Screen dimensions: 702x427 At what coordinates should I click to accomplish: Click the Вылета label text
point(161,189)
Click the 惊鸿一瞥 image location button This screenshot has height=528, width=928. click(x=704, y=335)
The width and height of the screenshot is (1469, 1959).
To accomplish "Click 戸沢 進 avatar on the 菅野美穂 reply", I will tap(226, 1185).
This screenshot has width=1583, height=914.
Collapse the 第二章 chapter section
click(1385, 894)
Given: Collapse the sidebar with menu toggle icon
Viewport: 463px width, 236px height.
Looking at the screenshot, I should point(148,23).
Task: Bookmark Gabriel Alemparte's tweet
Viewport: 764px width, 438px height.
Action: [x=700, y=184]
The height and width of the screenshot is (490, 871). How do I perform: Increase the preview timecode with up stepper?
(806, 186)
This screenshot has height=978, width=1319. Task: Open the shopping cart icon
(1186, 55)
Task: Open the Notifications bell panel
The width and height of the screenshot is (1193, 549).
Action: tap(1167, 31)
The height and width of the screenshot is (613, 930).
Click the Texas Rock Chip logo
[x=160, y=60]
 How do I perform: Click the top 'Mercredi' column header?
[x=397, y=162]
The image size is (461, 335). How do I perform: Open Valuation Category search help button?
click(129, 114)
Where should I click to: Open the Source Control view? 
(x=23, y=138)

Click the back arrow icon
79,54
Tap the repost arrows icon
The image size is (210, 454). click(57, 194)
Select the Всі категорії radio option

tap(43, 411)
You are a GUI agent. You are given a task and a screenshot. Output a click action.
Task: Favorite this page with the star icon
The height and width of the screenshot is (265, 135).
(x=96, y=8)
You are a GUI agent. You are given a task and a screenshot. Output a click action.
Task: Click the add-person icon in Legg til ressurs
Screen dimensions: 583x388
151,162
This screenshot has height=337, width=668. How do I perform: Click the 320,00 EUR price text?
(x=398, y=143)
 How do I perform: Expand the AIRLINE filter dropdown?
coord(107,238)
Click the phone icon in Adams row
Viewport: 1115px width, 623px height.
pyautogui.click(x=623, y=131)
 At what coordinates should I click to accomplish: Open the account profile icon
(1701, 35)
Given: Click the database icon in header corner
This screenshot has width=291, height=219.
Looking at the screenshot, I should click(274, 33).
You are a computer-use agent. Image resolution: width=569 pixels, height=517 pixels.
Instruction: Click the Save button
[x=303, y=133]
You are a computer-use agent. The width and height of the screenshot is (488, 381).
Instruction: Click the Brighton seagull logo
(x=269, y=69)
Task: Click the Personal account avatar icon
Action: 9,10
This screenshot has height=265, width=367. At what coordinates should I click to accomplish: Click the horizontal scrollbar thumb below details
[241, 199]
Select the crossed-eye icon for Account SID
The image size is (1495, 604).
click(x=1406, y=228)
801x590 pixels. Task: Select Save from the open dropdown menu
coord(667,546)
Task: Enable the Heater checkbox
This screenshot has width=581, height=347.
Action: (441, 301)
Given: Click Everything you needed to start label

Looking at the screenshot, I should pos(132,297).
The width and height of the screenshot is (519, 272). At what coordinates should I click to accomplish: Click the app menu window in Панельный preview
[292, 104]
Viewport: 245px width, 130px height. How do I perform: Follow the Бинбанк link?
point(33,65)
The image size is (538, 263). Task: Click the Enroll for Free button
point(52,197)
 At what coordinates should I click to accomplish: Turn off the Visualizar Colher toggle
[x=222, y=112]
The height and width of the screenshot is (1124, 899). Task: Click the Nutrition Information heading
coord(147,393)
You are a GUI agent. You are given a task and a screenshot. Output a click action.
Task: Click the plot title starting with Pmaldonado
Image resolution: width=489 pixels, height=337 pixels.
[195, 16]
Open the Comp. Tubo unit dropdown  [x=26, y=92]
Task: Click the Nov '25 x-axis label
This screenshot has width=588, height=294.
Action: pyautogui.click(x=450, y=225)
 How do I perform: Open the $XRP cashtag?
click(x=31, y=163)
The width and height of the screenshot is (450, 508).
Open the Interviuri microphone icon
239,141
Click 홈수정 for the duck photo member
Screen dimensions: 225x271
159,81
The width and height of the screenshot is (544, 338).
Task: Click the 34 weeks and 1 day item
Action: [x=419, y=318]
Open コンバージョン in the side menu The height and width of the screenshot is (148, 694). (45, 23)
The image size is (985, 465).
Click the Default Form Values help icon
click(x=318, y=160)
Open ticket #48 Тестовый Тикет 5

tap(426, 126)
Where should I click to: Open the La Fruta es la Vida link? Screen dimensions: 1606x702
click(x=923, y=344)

• _WORK TASK_:
Go through the entries above and write each one out exactly.

• _ANSWER TO THE PROBLEM_:
Screen dimensions: 702x427 At what coordinates should I click to accomplish: Click the Вылета label text
point(161,189)
Click the 惊鸿一瞥 image location button This screenshot has height=528, width=928. click(x=704, y=335)
The width and height of the screenshot is (1469, 1959).
To accomplish "Click 戸沢 進 avatar on the 菅野美穂 reply", I will tap(226, 1185).
This screenshot has width=1583, height=914.
Collapse the 第二章 chapter section
click(1385, 894)
Given: Collapse the sidebar with menu toggle icon
Viewport: 463px width, 236px height.
Looking at the screenshot, I should point(148,23).
Task: Bookmark Gabriel Alemparte's tweet
Viewport: 764px width, 438px height.
Action: [x=700, y=184]
The height and width of the screenshot is (490, 871). How do I perform: Increase the preview timecode with up stepper?
(806, 186)
This screenshot has height=978, width=1319. Task: Open the shopping cart icon
(1186, 55)
Task: Open the Notifications bell panel
The width and height of the screenshot is (1193, 549).
Action: tap(1167, 31)
The height and width of the screenshot is (613, 930).
Click the Texas Rock Chip logo
[x=160, y=60]
 How do I perform: Click the top 'Mercredi' column header?
[x=397, y=162]
The image size is (461, 335). How do I perform: Open Valuation Category search help button?
click(129, 114)
Where should I click to: Open the Source Control view? 
(x=23, y=138)

Click the back arrow icon
79,54
Tap the repost arrows icon
The image size is (210, 454). click(57, 194)
Select the Всі категорії radio option

tap(43, 411)
You are a GUI agent. You are given a task and a screenshot. Output a click action.
Task: Favorite this page with the star icon
The height and width of the screenshot is (265, 135).
(x=96, y=8)
You are a GUI agent. You are given a task and a screenshot. Output a click action.
Task: Click the add-person icon in Legg til ressurs
Screen dimensions: 583x388
151,162
This screenshot has height=337, width=668. How do I perform: Click the 320,00 EUR price text?
(x=398, y=143)
 How do I perform: Expand the AIRLINE filter dropdown?
coord(107,238)
Click the phone icon in Adams row
Viewport: 1115px width, 623px height.
pyautogui.click(x=623, y=131)
 At what coordinates should I click to accomplish: Open the account profile icon
(1701, 35)
Given: Click the database icon in header corner
This screenshot has width=291, height=219.
Looking at the screenshot, I should click(274, 33).
You are a computer-use agent. Image resolution: width=569 pixels, height=517 pixels.
Instruction: Click the Save button
[x=303, y=133]
You are a computer-use agent. The width and height of the screenshot is (488, 381).
Instruction: Click the Brighton seagull logo
(x=269, y=69)
Task: Click the Personal account avatar icon
Action: 9,10
This screenshot has height=265, width=367. At what coordinates should I click to accomplish: Click the horizontal scrollbar thumb below details
[241, 199]
Select the crossed-eye icon for Account SID
The image size is (1495, 604).
click(x=1406, y=228)
801x590 pixels. Task: Select Save from the open dropdown menu
coord(667,546)
Task: Enable the Heater checkbox
This screenshot has width=581, height=347.
Action: (441, 301)
Given: Click Everything you needed to start label

Looking at the screenshot, I should pos(132,297).
The width and height of the screenshot is (519, 272). At what coordinates should I click to accomplish: Click the app menu window in Панельный preview
[292, 104]
Viewport: 245px width, 130px height. How do I perform: Follow the Бинбанк link?
point(33,65)
The image size is (538, 263). Task: Click the Enroll for Free button
point(52,197)
 At what coordinates should I click to accomplish: Turn off the Visualizar Colher toggle
[x=222, y=112]
The height and width of the screenshot is (1124, 899). Task: Click the Nutrition Information heading
coord(147,393)
You are a GUI agent. You are given a task and a screenshot. Output a click action.
Task: Click the plot title starting with Pmaldonado
Image resolution: width=489 pixels, height=337 pixels.
[195, 16]
Open the Comp. Tubo unit dropdown  [x=26, y=92]
Task: Click the Nov '25 x-axis label
This screenshot has width=588, height=294.
Action: pyautogui.click(x=450, y=225)
 How do I perform: Open the $XRP cashtag?
click(x=31, y=163)
The width and height of the screenshot is (450, 508).
Open the Interviuri microphone icon
239,141
Click 홈수정 for the duck photo member
Screen dimensions: 225x271
159,81
The width and height of the screenshot is (544, 338).
Task: Click the 34 weeks and 1 day item
Action: [x=419, y=318]
Open コンバージョン in the side menu The height and width of the screenshot is (148, 694). (45, 23)
The image size is (985, 465).
Click the Default Form Values help icon
click(x=318, y=160)
Open ticket #48 Тестовый Тикет 5

tap(426, 126)
Where should I click to: Open the La Fruta es la Vida link? Screen dimensions: 1606x702
click(x=923, y=344)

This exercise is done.